Ethical Enigmas for Physical Medicine & Rehabilitation in the Post Acute Continuum of Care

Gans, M.D., B.M. (Wayne State University School of Medicine Detroit, Michigan USA)

 

The post acute continuum of care is rapidly emerging as a broader domain for the practice of Physical Medicine & Rehabilitation. Physiatrists and members of the multidisciplinary rehabilitation team are finding themselves actively involved in the care of patients within acute hospitals, rehabilitation facilities, rehabilitation and medical sub-acute programs, primary care programs, long-term hospitals, long-term care facilities, home care, and even in hospice and other end of life programs. Ethical issues abound in each of these settings and also are highly likely to emerge when patients are transitioning between settings. Ethical problems may include, but are not limited to, issues of patient placement, access to care based on funding availability, decisions to terminate care, and disagreements between the team, patient and family members. Resolution strategies for dealing with ethical enigmas include encouraging recognition of ethical dilemmas, permitting debate and the use of resolution mechanisms, making available ombudsman functions, and using ethics committees with ethical consultants whose span cross the continuum.

 

S-1-11-04

BIOMEDICAL ETHICS: REHABILITATION AND MANAGED HEALTH CARE

John L. Melvin, M.D. (MossRehab Hospital, Philadelphia, PA, USA)

 

The expansion of managed health care plans in the United States requires physicians to reexamine their ethical standards. These plans strive to align the interests of the physician with their own through financial incentives to control resource use and limit access to services. Many plans control the flow of' patients such that physicians truly find it necessary to choose between their own self interest and that of the patients.

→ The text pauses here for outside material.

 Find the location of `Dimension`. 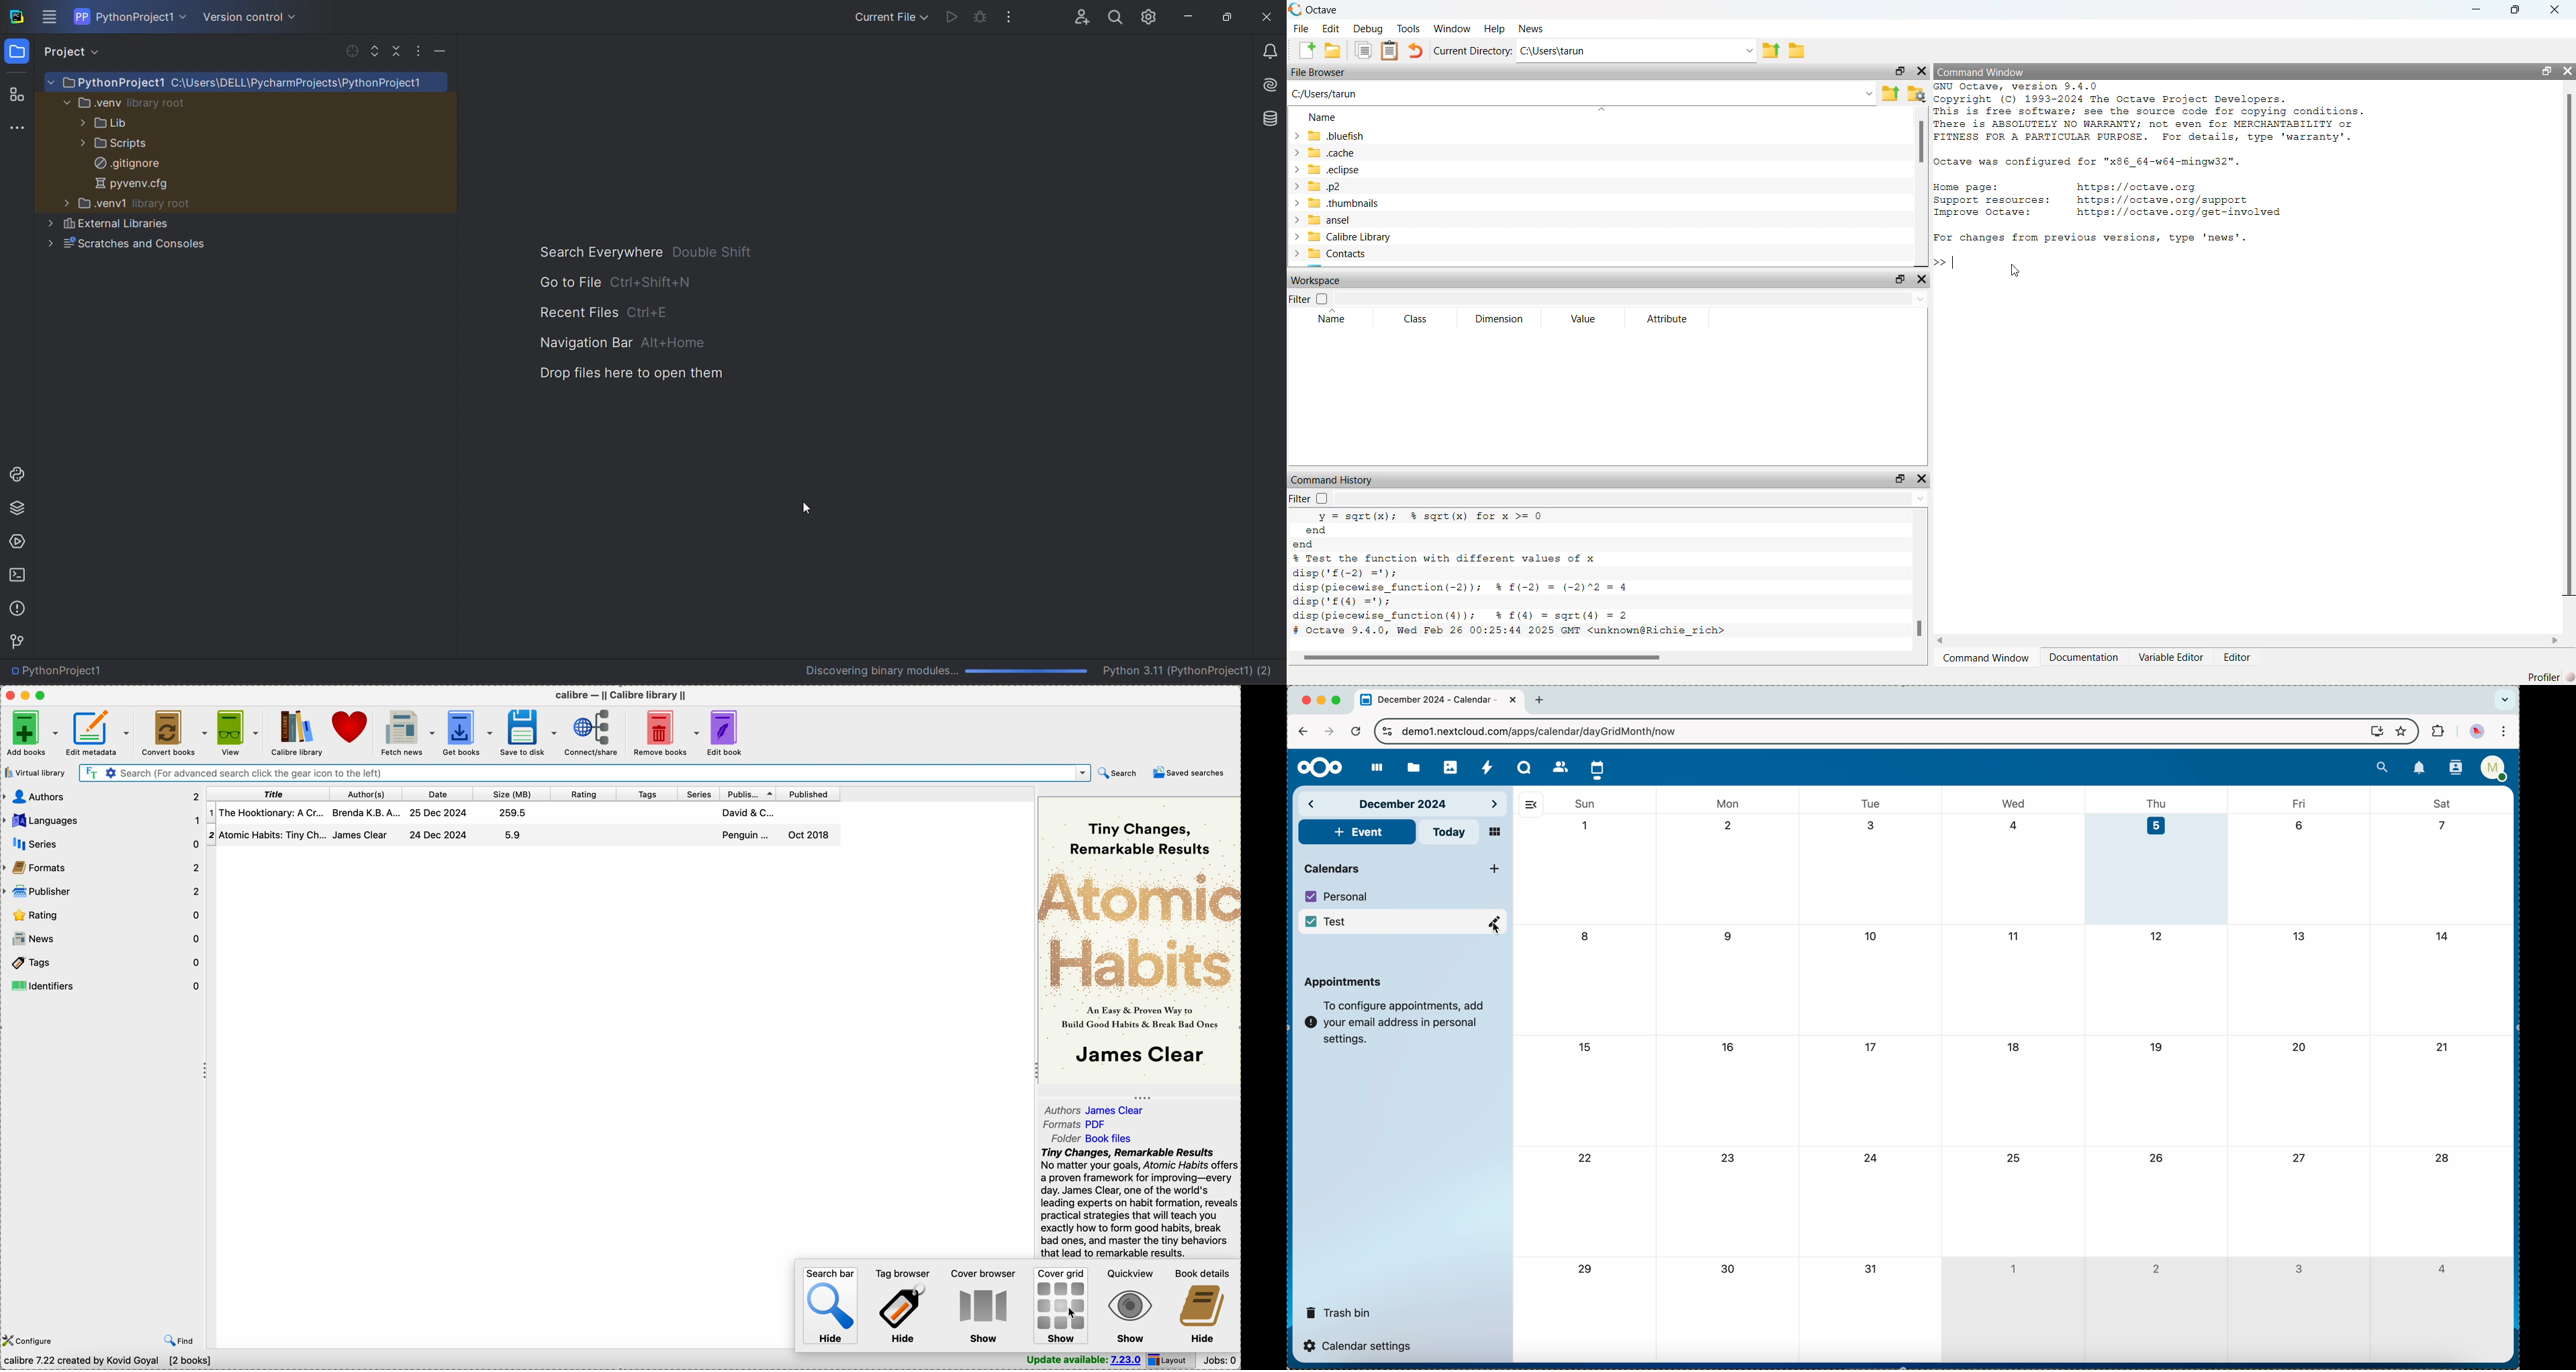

Many plans require providers to agree to not communicate to enrollees anything that could undermine the confidence of enrollees in the plan or plan coverage. Some plans have interpreted this to exclude discussions with patients about treatment options not available through their plans. Others restrict referrals to specialists, programs or centers of excellence outside of the plan even if' physicians believe such referrals to be in the patients' best interest. Some plans do not permit physicians to disclose to patients that the physician under their plan has a financial incentive to limit services.

Physicians and rehabilitation facilities who have agreed to be providers of managed health care plans may continue to face ethical dilemmas. Plans may approve patients for so few days in the rehabilitation hospital that they are unsafe to discharge home. The question is whether such patients should be accepted at all by the facility, or whether the facility and physician should admit but provide uncompensated care until the patient is safe to discharge home. Other issues include whether deferral of some goals to be achieved after discharge is appropriate, how much of anticipated improvement justifies a program and what are the physician's responsibilities when a plan fails to authorize a hospitalization or procedure.